In this section we are going to introduce some rules that will allow us to calculate each time more complex probabilities.

Imagine the following experiment: we flip a coin and then throw a dice and write down both results. We want the probability of getting Heads and a $5$.

In this case, since this is a "small" example, we can solve it as we already know. So let's first do that, and then I'll show you another way of doing it that will be useful when we start having "bigger" examples.

Notice that both the coin and the dice are fair, so our experiment has equally likely results. And $\Omega=\{H1, H2, H3, H4, H5, H6, T1, T2, T3, T4, T5, T6\}$.

Thus, $P(H5)=\dfrac{1}{|\Omega|}=\dfrac{1}{12}$ because getting Heads and $5$ is one individual outcome out of the $12$.

Now, most of the times, $\Omega$ will be really big, so it won't be a good idea to list each and every element.

What we'll do instead is what we call a *tree diagram*:

Notice how the first branching has two options giving us a probability of $\dfrac{1}{2}$, and the second branching has six options giving us a probability of $\dfrac{1}{6}$.

Hence, to get the $\dfrac{1}{12}$ that we need, we can multiply those two individual probabilities: $P(H and \ 5)=P(H)\times P(5)=\dfrac{1}{2}\times\dfrac{1}{6}=\dfrac{1}{12}$.

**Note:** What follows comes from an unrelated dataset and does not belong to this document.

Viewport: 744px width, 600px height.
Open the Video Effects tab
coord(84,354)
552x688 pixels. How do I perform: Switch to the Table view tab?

Still, it's already a bit tedious to have those six branches, so instead we are going to focus on the outcome we are interested in:

But again, we get that the probability along the branch we want is the product of the two individual branches.

In general, when we have two (or more) outcomes/events and we want the probability of them happening *at the same time*, we are going to multiply the two individual probabilities.

Of course, this is going to be called the **Product Rule**.

In terms of the Tree Diagram, we can say that the probability across one branch is the product of the probabilities.

One final and important remark: The Product Rule has certain conditions that need to be met in order to use it, but we are going to dig deeper into that in future videos.